Let us dissect the numbers. Goldman Sachs analysts estimate the capital expenditure alone at $800 billion, with operational costs running at $40 billion per year. Even with the United States’ superior credit rating, financing such a gargantuan sum will inevitably crowd out other priorities. The 10-year Treasury yield, already under pressure from fiscal deficits, could see further upward pressure. As yields rise, servicing the national debt becomes more expensive a vicious circle that eventually tests the limits of even the world’s largest economy.
Contrast this with the UK’s approach. While critics grumble about the cost of our own missile defence, the figures tell a different story. The UK’s entire defence budget for 2024 is £54 billion, of which missile defence accounts for a fraction. Our collaborative projects such as the Aster missile programme with France and the integration with US Aegis systems have kept costs down through shared development. The result is a capability that is highly effective for the threats we face, without breaking the bank.
Why the vast discrepancy? Partly it is scale: the US is trying to protect a continent-sized landmass from a potential salvo of thousands of missiles. Partly it is the political imperative for a ‘wall against the sky’, echoing the President’s theatrical style. But there is also a structural inefficiency in American defence procurement, where cost overruns are the norm rather than the exception. The F-35 programme, for instance, has seen costs exceed $1.5 trillion over its lifetime. The ‘Golden Dome’ looks set to follow the same trajectory.
For UK investors, the implications are clear. Capital is likely to flow away from US defence contractors towards more efficient European alternatives. BAE Systems, our home-grown champion, is trading at a forward P/E of 15, compared to Lockheed Martin’s 20. That discount may narrow as investors realise that smaller, smarter investments yield better returns. The pound sterling, meanwhile, may benefit from relative fiscal discipline. While the US piles on debt, the UK’s fiscal rules, however imperfect, impose some restraint. Gilt yields have remained anchored below US Treasury yields, reflecting the market’s preference for sanity over spectacle.
Of course, we must not be complacent.
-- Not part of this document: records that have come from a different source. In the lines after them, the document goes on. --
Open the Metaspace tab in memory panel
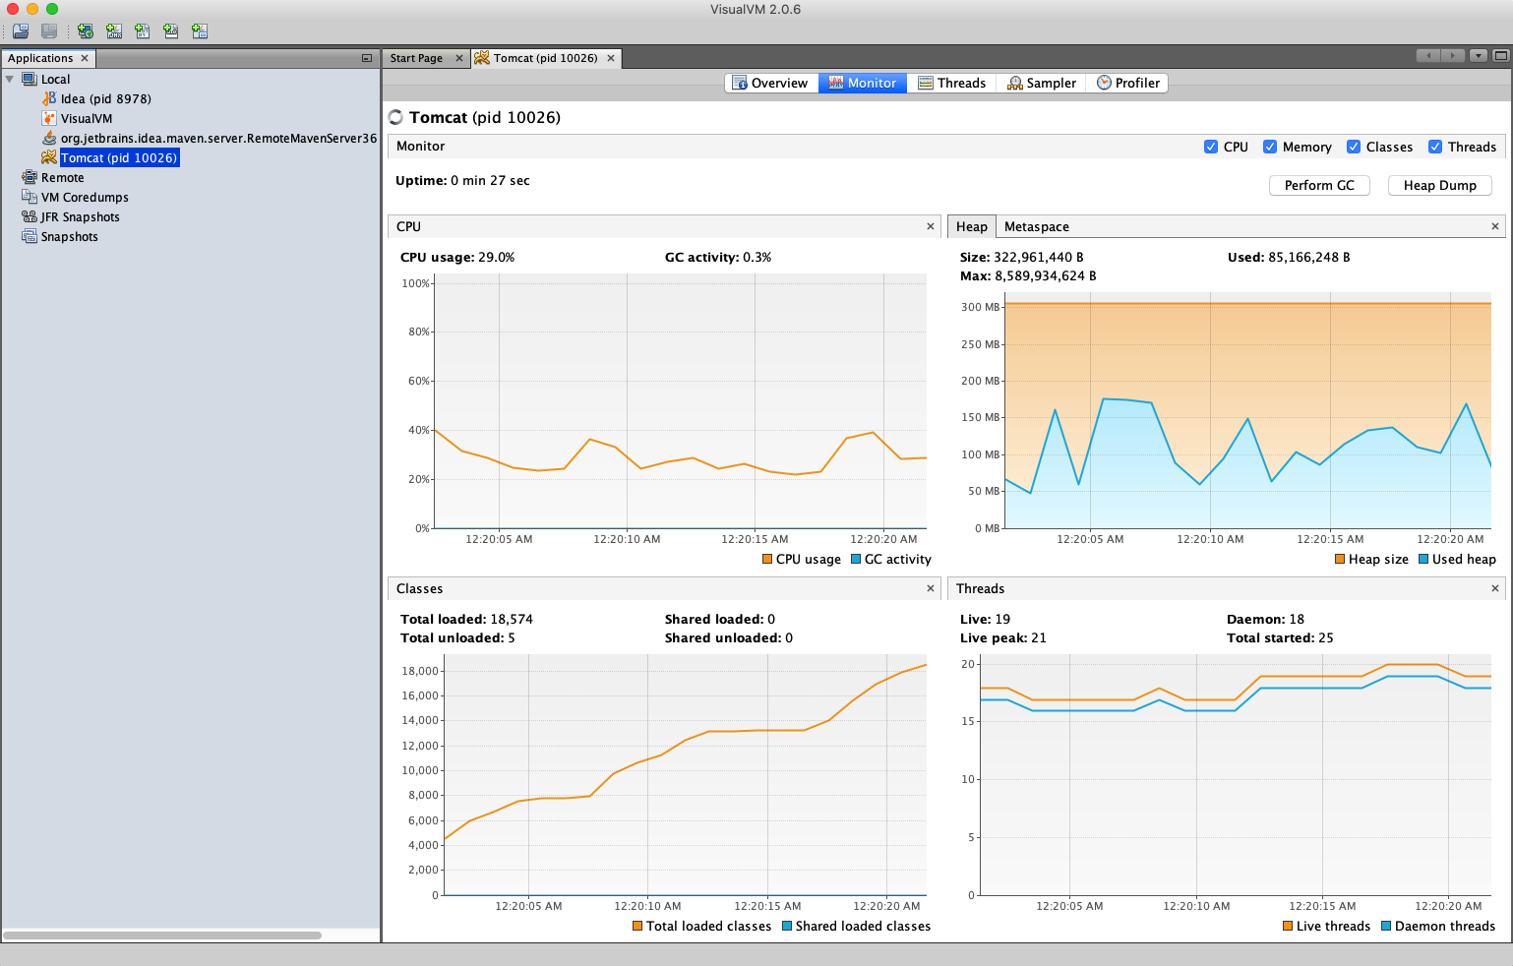[x=1036, y=227]
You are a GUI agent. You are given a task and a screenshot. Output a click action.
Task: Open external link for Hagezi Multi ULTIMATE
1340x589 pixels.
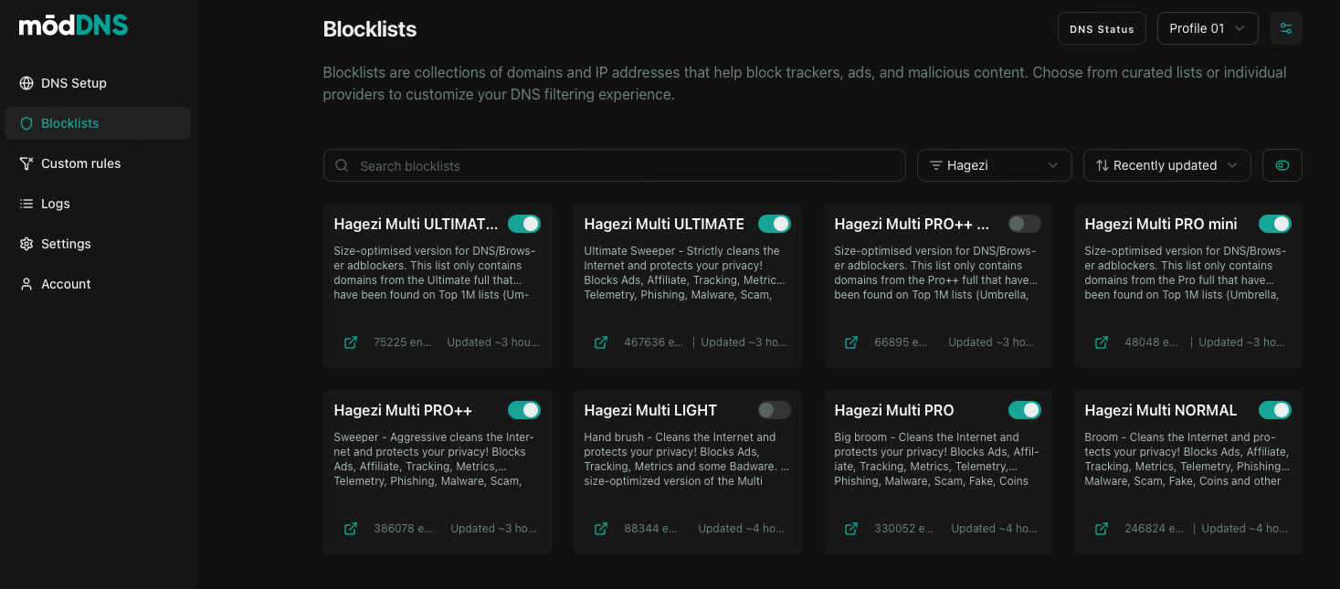(x=601, y=342)
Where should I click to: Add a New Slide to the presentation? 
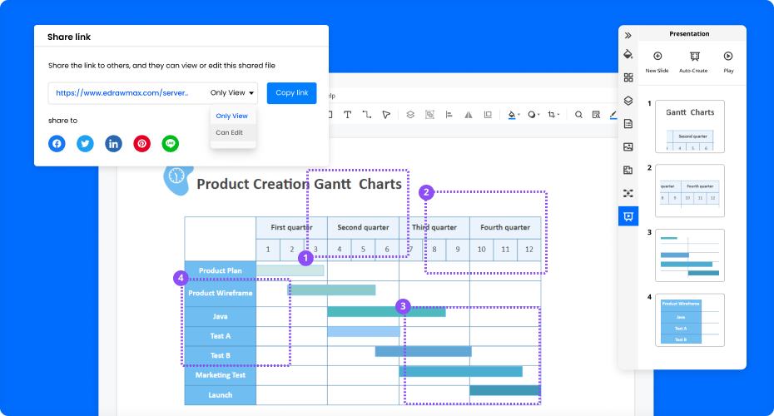657,62
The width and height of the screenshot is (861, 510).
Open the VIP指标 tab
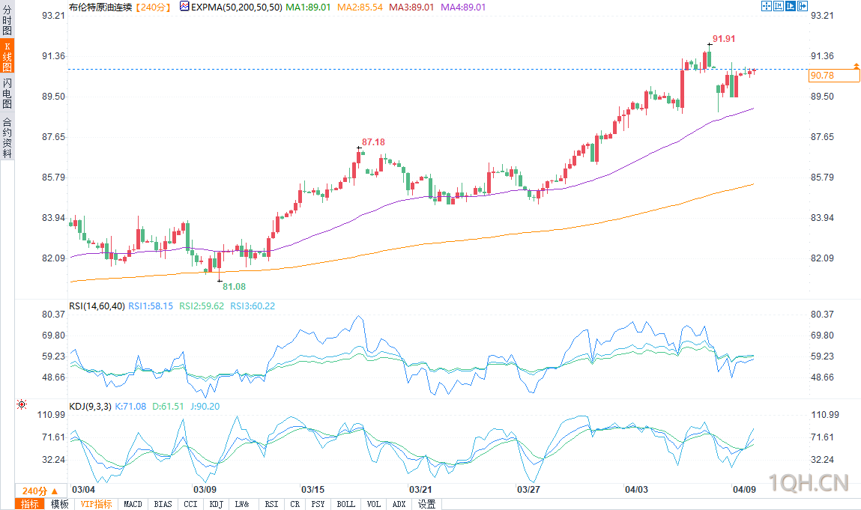pos(96,504)
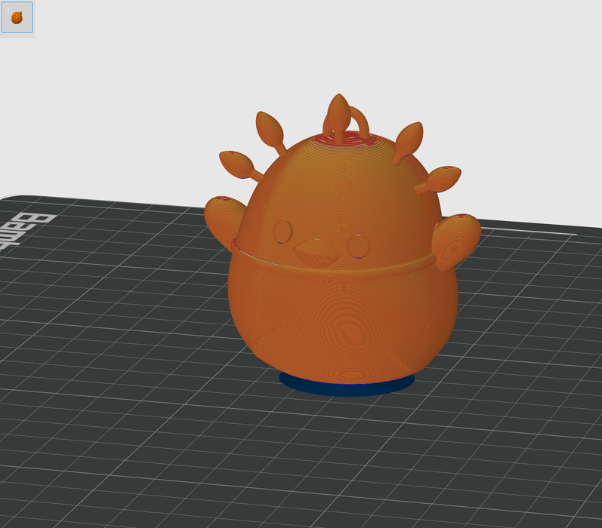Select the plate 1 thumbnail
This screenshot has height=528, width=602.
click(x=17, y=17)
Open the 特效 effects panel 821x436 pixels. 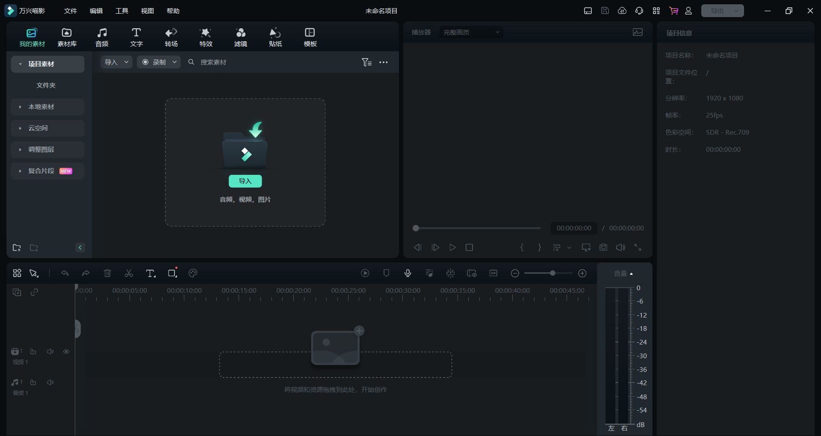click(206, 37)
The UK’s own defence commitments are under strain, with the Army’s numbers at their lowest since the Napoleonic era. But the lesson from the ‘Golden Dome’ is that throwing money at a problem does not necessarily solve it. In an era of constrained budgets and rising threats, efficiency matters more than ever. The City will continue to favour governments that understand this principle. President Trump may get his dome, but investors will get a nervous eye on their portfolios. And for Britain, the prudent path remains the profitable one.